La promoción de la lengua ha dejado de ser una coartada para justificar el elevado coste de una televisión que divide más que une a los catalanes
El país imaginario que cada día presenta TV3 cada día tiene menos adeptos. Tantos como pierde su audiencia. El primer político en denunciarlo, el socialista Joan Ferran, admite en una entrevista que fue lapidado en público y tachado de mal catalán por hablar de la “costra nacionalista” que invadía la televisión y que se adueñó de ella para instalarse sin posibilidad de marcha atrás.

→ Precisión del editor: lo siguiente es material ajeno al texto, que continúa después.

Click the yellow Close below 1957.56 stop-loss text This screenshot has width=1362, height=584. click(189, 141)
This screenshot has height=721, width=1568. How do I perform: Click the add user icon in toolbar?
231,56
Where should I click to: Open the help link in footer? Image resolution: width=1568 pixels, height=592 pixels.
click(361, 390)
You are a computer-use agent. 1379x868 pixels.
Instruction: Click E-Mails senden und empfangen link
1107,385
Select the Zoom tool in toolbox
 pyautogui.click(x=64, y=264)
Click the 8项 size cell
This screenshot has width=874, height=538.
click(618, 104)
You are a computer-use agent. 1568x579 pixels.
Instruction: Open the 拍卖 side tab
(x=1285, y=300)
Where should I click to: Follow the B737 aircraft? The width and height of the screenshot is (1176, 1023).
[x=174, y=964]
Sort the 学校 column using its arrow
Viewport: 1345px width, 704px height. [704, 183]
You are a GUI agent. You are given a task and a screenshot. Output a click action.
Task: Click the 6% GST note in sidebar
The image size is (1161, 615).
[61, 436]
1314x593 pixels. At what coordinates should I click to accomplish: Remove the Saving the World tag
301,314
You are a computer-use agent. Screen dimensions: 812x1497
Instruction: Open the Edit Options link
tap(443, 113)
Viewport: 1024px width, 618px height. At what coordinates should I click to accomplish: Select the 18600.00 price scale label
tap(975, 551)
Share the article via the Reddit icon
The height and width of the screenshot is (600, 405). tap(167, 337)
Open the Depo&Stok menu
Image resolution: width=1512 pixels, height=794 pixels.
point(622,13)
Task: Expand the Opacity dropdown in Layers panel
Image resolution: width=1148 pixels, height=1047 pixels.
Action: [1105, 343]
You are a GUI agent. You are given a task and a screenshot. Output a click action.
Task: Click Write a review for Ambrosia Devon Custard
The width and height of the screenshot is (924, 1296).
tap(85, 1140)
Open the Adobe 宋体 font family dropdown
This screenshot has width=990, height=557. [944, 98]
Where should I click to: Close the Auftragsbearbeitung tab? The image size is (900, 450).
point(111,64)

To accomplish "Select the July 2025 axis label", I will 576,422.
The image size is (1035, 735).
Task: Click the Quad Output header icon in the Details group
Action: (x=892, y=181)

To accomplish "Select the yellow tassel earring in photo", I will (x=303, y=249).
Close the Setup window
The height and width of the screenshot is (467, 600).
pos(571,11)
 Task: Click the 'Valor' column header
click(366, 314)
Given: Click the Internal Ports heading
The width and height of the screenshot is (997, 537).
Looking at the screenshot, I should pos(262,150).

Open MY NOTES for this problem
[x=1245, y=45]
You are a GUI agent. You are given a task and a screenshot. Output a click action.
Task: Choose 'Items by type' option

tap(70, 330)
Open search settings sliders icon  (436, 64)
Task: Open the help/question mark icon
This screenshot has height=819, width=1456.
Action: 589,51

La promoción de la lengua ha dejado de ser una coartada para justificar el elevado coste de una televisión que divide más que une a los catalanes. Un medio en el que se puede difamar, insultar y apedrear al disidente nacionalista no es representativo de prácticas democráticas y no es el lugar al que un profesional de la información desee acceder para desarrollar su carrera. Es, sencillamente, un lamentable accidente político que costará mucho remontar. No es de extrañar, en consecuencia, que sus ingresos hayan caído en picado y que el coste futuro se incremente de forma irremediable para todos los ciudadanos, televidentes o no del medio.
TV3 es ese espacio en el que los cazadores de setas, los adictos a las banderas patrióticas, los enfermos de sectarismo y los aficionados culés pueden ver estimulados en sobredosis sus instintos más primarios. En ningún caso se trata ya de un medio de comunicación con capacidad para retratar un país real, plural, abierto y transaccional como el catalán.